╔══

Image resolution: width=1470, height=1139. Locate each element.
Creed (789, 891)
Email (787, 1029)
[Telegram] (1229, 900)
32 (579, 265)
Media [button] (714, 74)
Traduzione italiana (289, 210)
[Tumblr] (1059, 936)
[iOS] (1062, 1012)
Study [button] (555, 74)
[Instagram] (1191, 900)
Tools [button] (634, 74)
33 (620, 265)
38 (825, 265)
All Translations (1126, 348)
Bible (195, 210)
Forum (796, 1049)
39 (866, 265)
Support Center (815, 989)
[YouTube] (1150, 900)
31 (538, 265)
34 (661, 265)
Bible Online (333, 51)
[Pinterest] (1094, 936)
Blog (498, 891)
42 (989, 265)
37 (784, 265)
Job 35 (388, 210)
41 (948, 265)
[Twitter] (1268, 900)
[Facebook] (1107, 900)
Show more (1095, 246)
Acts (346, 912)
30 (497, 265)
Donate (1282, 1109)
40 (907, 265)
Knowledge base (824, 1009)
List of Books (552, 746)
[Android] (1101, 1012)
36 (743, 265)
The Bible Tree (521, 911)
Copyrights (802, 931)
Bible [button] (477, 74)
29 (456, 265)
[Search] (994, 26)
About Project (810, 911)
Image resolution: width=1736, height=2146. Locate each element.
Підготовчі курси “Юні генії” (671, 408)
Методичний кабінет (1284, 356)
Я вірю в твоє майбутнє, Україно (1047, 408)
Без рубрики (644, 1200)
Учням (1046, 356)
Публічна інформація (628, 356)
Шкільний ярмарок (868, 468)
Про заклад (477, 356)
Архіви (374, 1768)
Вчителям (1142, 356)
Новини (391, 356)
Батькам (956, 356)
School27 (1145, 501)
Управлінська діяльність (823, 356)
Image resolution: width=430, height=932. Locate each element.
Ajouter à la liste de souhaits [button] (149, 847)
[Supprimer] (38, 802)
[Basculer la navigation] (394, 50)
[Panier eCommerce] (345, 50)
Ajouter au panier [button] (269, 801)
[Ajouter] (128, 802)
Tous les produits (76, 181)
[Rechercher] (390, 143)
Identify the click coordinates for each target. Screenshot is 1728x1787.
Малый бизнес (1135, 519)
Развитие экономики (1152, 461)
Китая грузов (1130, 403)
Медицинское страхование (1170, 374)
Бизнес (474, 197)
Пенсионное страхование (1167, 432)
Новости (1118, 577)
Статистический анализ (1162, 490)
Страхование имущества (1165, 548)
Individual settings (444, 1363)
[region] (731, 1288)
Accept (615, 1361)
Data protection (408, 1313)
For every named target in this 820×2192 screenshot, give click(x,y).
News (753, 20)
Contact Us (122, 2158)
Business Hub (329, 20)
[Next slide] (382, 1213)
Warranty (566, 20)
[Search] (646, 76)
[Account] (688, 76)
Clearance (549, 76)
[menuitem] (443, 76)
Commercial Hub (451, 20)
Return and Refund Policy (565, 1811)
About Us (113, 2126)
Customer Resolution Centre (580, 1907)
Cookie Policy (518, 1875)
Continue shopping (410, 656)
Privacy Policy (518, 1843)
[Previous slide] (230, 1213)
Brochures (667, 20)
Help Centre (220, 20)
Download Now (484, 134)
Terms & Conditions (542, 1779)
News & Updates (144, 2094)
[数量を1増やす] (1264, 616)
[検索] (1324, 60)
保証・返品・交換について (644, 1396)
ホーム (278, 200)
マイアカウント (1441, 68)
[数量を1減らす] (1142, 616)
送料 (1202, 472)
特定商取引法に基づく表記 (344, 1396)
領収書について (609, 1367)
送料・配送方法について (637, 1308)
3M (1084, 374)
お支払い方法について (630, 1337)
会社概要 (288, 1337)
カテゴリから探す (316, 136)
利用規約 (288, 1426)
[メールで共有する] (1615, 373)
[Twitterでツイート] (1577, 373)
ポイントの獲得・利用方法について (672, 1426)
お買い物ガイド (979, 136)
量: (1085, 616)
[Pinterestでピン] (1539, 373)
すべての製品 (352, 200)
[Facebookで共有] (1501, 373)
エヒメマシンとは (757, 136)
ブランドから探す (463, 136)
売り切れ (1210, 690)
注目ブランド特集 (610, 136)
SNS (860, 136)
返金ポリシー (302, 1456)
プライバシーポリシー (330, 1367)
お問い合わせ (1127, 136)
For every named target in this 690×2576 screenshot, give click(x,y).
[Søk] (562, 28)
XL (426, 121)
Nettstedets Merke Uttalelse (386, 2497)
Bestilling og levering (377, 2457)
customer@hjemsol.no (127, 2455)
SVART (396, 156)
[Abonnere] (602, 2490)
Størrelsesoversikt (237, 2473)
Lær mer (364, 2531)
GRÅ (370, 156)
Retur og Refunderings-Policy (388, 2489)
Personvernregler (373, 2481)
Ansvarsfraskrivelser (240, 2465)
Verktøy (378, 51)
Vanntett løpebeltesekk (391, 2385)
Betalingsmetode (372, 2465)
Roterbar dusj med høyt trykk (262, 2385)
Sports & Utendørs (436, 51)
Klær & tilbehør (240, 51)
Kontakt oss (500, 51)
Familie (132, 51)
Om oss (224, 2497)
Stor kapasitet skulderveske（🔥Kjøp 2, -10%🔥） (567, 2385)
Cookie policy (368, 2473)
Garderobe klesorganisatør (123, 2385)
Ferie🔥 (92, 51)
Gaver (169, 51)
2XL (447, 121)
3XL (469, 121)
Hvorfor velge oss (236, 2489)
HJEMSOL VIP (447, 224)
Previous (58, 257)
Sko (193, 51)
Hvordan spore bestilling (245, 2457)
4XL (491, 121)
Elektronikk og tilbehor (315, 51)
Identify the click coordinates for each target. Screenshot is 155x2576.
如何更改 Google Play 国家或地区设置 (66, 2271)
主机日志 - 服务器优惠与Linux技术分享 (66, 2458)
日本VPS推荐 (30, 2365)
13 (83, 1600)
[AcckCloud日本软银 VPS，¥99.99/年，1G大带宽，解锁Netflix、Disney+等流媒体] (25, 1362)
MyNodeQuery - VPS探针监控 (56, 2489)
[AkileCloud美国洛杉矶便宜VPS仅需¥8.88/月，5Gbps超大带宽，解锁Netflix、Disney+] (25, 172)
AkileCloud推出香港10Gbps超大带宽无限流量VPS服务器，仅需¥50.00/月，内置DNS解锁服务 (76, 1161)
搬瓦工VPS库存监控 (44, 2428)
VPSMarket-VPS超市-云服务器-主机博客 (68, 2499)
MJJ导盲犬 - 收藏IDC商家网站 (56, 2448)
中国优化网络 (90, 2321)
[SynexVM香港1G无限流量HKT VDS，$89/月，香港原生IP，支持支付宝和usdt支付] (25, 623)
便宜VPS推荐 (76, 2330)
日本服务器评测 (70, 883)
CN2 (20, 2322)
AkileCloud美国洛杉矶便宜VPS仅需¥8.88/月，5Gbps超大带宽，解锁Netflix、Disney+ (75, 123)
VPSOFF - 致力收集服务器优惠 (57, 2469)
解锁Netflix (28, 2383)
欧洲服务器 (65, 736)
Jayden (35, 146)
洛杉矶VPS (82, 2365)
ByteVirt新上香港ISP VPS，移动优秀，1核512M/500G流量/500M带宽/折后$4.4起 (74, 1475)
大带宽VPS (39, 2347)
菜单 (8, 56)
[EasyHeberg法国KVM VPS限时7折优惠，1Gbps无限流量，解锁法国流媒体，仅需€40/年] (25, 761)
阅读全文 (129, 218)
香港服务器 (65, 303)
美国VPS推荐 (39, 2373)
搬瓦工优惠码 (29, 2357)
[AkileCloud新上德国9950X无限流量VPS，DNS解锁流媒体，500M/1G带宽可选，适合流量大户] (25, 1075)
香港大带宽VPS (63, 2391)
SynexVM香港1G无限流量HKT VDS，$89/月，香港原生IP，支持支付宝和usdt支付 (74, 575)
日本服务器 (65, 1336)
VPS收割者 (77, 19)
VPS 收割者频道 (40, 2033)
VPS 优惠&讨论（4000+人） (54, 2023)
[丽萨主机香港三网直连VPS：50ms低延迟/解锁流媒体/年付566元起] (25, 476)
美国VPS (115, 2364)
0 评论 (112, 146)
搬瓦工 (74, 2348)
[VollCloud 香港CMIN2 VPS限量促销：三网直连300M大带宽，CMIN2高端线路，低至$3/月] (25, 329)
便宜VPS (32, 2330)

╚══

**Task to carry out**
Going down the listing above, begin printing at the line with "30 (497, 265)" and finish with the line with "Статистический анализ (1162, 490)", exactly as they appear.

**Answer space**
30 (497, 265)
Donate (1282, 1109)
40 (907, 265)
Knowledge base (824, 1009)
List of Books (552, 746)
[Android] (1101, 1012)
36 (743, 265)
The Bible Tree (521, 911)
Copyrights (802, 931)
Bible [button] (477, 74)
29 (456, 265)
[Search] (994, 26)
About Project (810, 911)
Image resolution: width=1736, height=2146. Locate each element.
Підготовчі курси “Юні генії” (671, 408)
Методичний кабінет (1284, 356)
Я вірю в твоє майбутнє, Україно (1047, 408)
Без рубрики (644, 1200)
Учням (1046, 356)
Публічна інформація (628, 356)
Шкільний ярмарок (868, 468)
Про заклад (477, 356)
Архіви (374, 1768)
Вчителям (1142, 356)
Новини (391, 356)
Батькам (956, 356)
School27 (1145, 501)
Управлінська діяльність (823, 356)
Image resolution: width=430, height=932. Locate each element.
Ajouter à la liste de souhaits [button] (149, 847)
[Supprimer] (38, 802)
[Basculer la navigation] (394, 50)
[Panier eCommerce] (345, 50)
Ajouter au panier [button] (269, 801)
[Ajouter] (128, 802)
Tous les produits (76, 181)
[Rechercher] (390, 143)
Identify the click coordinates for each target. Screenshot is 1728x1787.
Малый бизнес (1135, 519)
Развитие экономики (1152, 461)
Китая грузов (1130, 403)
Медицинское страхование (1170, 374)
Бизнес (474, 197)
Пенсионное страхование (1167, 432)
Новости (1118, 577)
Статистический анализ (1162, 490)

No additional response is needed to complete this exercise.